Cincinnati administration is recommending a 15-year tax exemption for a Downtown housing development. Unlike most exemptions for the past few years, Council isn't going to vote on it right away.

The Budget and Finance Committee first heard the proposal Monday.

"I really appreciate the administration's updated approach to bringing these before not just us, but the community," said committee chair Greg Landsman. "Giving people the opportunity to understand what it is, [and] to let us do our job, which is to push and prod and to do that in a period of time that allows us to be really comprehensive and thoughtful before we vote."

The $18 million project is for 29 units in an existing building at 516 E. 4th Street near Lytle Park, plus about 1,700-square feet of commercial space. The developer is Eagle Realty Group, the real estate subsidiary of Western & Southern Financial Group.

City officials say the city would lose about $650,000 in property taxes with the exemption, but would get more than $2 million in return for public schools and the streetcar fund (about $1.5 million to Cincinnati Public Schools and about $695,000 to VTICA, or voluntary tax incentive contribution agreement).

The developer also promises to "use its best efforts" to have 30% of contractors be small businesses, at least 5% be minority-owned businesses, and at least 7% women-owned. And at least 25% of the 70 temporary construction jobs will be filled by Cincinnati residents.

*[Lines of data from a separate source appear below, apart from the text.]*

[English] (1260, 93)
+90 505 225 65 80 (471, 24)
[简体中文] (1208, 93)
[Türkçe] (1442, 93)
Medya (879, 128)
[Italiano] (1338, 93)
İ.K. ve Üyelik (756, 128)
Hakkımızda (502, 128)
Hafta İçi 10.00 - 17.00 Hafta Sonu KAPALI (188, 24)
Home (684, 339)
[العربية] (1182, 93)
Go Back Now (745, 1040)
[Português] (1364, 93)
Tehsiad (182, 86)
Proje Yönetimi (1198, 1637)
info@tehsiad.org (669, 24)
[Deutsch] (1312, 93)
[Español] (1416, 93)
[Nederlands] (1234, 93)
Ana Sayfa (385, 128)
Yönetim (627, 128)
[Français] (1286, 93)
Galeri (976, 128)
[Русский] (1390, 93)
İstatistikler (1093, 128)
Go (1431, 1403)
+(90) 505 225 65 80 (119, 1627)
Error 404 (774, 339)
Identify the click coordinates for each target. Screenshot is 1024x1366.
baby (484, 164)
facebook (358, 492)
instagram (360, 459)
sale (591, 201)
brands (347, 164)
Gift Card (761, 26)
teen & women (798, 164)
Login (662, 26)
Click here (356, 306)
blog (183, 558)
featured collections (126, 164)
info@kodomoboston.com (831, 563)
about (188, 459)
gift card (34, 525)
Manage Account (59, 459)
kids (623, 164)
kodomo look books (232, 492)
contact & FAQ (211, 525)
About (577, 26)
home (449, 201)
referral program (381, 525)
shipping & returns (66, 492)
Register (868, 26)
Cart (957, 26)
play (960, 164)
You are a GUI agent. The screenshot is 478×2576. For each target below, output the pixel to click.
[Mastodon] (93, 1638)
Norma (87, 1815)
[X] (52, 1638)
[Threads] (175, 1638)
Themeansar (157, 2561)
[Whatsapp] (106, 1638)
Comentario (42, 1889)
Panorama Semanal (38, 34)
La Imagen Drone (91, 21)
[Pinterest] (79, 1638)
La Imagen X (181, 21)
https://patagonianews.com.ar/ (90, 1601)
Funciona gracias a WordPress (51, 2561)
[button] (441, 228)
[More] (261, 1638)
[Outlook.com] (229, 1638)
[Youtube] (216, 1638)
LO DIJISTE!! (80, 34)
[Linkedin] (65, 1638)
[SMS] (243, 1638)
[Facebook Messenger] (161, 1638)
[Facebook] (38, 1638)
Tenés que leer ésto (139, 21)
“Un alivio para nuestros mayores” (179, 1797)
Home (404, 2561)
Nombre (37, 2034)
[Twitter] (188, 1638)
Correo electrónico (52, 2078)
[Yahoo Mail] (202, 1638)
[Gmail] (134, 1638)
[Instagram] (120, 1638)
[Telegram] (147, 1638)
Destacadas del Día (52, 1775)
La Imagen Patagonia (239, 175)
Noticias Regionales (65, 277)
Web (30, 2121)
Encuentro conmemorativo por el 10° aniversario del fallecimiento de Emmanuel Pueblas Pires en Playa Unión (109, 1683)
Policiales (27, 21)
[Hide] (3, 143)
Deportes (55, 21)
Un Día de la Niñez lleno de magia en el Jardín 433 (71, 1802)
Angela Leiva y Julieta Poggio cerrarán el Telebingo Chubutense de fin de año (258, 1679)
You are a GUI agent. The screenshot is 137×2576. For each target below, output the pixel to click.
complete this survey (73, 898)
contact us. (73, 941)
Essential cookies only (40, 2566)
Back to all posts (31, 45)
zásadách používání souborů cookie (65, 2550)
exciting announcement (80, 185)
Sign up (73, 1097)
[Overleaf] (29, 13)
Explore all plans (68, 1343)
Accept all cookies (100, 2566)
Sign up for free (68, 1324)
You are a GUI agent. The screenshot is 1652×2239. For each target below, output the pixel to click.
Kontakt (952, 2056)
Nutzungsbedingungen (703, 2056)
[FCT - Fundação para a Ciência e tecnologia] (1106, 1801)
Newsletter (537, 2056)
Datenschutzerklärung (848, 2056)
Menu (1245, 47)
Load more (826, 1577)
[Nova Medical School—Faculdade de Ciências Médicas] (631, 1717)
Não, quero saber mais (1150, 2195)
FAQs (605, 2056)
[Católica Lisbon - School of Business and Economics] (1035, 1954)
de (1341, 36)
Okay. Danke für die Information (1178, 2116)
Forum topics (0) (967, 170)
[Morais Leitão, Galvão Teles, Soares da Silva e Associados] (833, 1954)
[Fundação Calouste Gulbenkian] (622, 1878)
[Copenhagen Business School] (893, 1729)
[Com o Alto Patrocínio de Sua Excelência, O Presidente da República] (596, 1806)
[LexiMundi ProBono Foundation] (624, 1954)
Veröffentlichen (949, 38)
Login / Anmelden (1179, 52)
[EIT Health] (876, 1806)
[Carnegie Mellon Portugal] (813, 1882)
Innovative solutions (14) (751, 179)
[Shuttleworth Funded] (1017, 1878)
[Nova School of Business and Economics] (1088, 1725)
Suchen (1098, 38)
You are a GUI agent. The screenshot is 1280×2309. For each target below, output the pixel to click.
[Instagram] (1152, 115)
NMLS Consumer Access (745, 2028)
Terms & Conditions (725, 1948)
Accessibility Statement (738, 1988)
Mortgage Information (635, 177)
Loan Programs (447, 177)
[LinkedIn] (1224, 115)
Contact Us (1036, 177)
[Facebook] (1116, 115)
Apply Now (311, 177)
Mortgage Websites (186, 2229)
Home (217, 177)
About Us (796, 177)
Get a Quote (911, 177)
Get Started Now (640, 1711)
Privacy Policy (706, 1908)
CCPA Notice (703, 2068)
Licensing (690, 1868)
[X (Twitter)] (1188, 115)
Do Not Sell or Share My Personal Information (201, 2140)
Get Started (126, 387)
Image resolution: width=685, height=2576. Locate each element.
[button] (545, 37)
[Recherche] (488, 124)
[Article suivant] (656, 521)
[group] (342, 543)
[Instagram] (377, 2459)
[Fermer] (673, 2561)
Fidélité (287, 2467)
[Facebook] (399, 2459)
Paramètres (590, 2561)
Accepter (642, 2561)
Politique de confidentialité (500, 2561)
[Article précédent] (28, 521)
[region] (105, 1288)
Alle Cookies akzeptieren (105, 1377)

"On the inclusion piece, it does seem small," Landsman said. "So the question I'd have is, what are the barriers to that being a much bigger number?"

Council members also questioned the calculations used to estimate the city's return on investment, like annual income tax for future residents.

"I'd also like to get a sense of the developer's relationship to the city and commitment to the city," said Council Member Reggie Harris. "In terms of how long they've been developing in the city, their range of projects, if they have an affordable component to their development organization."

Western & Southern recently announced a $5 million donation to the city's Affordable Housing Trust Fund. City officials say Eagle Realty Group has decades of development experience and Western & Southern has "a 30+ year history of supporting affordable housing and similarly important city initiatives," pointing to the Bracket Village housing project of the 1990s.

Rent for the Fourth and Pike Apartments will range:

  • 1 bedroom: $2,800/month (six total units)
  • 2 bedroom: $3,500/month (six total units)
  • 3 bedroom: $4,200/month (15 total units)
  • 4 bedroom: $5,800/month (2 total units)

Average rent for a two-bedroom apartment in Cincinnati is $1,250, according to the real estate company Zumper. Average rent in the Central Business District, where this development would be located, is $2,418 for a two-bedroom.

The proposed exemption is for 100% of improvements to the property, but is effectively a 52% exemption because of the payments to CPS and VTICA.

It became typical during the last administration and Council for development agreements to be submitted as emergency ordinances; an exemption like this could have less than a week between introduction and approval.

Landsman plans to hold this ordinance for two weeks. Staff from the Department of Community and Economic Development will be back next Monday for a full presentation and answers to council members' many questions.

The first vote is expected Monday, May 2.

This council, which took office in January with six new members, recently voted down a recommended tax abatement for a commercial development in Oakley.